The previous post described the Triton System™, an iPad application, combined with a modest amount of hardware (a footswitch) that scans surgical sponges, uploads the data to a cloud server, and estimates hemoglobin mass. In that study, reconstituted blood was used to measure the system’s accuracy.  Dr. Allen A. Holmes, Department of Anesthesiology and Perioperative Medicine, The University of Texas MD Anderson Cancer Center, Houston, Texas, and colleagues assessed both the performance and accuracy of the Triton during surgical cases where it was expected that many laparotomy sponges would be used.  Their findings are published in this month’s edition of Anesthesia & Analgesia in the article titled “Clinical Evaluation of a Novel System for Monitoring Surgical Hemoglobin Loss.”

Forty-six patients undergoing surgery with anticipated significant blood loss were included in this multicenter study.  Hemoglobin mass measured using the Triton system correlated highly with hemoglobin rinsed from the sponges. For 12 procedures, measures on individual sponges were available: there was a modest overestimation of hemoglobin loss with the Triton systemTM. Measurement bias was equivalent to about 0.16 unit-equivalents of a 450-mL unit of whole blood.  Accuracy was higher with the Triton systemTM than with gravimetric measurement of blood loss.

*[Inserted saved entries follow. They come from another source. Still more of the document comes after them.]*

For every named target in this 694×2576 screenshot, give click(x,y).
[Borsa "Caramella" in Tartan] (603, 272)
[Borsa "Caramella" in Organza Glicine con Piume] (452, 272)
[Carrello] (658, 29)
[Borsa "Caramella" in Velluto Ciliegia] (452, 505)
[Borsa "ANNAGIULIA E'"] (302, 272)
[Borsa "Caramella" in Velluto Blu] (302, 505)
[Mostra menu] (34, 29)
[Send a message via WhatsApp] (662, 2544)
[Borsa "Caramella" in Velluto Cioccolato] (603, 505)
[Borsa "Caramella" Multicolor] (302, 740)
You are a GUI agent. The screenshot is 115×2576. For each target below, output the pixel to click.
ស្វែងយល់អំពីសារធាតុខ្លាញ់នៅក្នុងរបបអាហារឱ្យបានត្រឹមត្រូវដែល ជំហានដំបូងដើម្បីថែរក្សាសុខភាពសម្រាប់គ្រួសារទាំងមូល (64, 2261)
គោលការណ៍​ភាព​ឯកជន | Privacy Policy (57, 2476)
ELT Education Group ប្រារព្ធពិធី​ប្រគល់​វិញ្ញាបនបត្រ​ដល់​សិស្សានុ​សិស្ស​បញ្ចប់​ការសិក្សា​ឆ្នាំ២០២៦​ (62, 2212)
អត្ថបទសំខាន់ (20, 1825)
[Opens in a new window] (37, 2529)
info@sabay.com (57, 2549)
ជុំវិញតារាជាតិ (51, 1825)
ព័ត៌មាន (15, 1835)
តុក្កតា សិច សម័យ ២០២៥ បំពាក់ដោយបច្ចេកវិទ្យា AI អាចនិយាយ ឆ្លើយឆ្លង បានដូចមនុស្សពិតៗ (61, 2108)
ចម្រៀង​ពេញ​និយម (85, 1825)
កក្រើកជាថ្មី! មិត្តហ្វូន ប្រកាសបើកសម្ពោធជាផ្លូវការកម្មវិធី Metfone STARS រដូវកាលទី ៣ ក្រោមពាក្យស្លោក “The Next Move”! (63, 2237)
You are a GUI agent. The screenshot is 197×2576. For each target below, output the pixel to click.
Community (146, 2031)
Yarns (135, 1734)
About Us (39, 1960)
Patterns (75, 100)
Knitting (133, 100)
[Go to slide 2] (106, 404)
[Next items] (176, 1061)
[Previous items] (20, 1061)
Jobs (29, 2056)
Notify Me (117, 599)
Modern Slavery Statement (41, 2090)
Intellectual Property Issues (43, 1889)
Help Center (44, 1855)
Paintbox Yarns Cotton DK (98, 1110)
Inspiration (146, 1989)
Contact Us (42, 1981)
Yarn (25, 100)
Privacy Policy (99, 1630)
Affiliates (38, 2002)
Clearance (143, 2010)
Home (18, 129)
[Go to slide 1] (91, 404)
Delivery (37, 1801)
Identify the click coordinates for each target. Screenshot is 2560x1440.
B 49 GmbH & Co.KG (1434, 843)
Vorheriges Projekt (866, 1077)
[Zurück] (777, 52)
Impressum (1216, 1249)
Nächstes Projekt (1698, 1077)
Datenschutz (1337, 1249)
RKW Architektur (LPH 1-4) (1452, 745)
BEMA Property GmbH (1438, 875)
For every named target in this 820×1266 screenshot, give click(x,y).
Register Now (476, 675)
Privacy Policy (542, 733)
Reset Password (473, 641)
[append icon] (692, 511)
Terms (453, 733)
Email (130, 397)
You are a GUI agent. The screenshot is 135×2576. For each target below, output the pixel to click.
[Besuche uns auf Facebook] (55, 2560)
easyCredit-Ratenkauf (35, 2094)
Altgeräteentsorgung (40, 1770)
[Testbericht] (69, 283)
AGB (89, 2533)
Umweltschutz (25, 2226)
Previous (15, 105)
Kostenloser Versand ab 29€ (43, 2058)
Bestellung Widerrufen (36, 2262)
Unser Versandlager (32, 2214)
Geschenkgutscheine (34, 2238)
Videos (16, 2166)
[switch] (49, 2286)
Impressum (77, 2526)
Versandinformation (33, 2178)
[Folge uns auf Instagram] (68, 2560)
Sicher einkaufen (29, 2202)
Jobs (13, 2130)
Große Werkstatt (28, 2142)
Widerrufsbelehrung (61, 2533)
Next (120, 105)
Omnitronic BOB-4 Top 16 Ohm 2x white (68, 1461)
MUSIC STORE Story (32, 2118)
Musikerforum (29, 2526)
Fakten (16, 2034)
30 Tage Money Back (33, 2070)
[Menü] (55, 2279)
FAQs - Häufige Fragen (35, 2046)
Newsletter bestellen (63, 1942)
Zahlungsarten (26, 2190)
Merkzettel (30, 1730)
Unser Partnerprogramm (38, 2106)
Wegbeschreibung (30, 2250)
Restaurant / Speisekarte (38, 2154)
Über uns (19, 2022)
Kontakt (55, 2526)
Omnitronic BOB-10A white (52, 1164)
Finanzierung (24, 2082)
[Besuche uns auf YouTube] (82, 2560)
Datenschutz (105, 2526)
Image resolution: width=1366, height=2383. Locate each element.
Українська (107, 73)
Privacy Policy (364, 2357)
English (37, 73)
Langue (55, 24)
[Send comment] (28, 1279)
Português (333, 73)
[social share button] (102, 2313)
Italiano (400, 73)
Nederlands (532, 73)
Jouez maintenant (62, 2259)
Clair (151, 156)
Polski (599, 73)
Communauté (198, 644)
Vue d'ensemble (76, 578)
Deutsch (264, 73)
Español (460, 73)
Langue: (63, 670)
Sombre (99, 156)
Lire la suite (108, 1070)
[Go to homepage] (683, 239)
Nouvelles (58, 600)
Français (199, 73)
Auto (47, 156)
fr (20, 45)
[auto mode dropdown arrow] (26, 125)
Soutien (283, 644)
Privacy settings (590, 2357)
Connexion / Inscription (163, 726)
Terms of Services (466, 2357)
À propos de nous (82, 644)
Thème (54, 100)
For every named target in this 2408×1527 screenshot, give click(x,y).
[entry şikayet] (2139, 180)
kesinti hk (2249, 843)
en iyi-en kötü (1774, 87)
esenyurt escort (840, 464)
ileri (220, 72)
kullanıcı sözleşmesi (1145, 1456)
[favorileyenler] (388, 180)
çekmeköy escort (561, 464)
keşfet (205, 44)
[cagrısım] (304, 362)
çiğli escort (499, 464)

The gravimetric method to determine blood loss is more accurate than visual estimation. However, and counterintuitively, gravimetric methods have significantly decreased in popularity over the years and visual determination of blood loss is still widely used.  This Triton technique appears to allow accurate and rapid measurement of blood loss on sponges, and is more accurate than weighing sponges.

It is worth asking whether outcome will be improved by use of this technology?  Specifically, will less blood be transfused?  Will the savings accrued from using less blood products pay for the cost of this device? Will patient outcomes improve? Maybe. Echoing the Faber College motto, “Knowledge is Good,” improving the accuracy of blood loss estimation can only improve the ability to make informed clinical decisions about perioperative transfusion.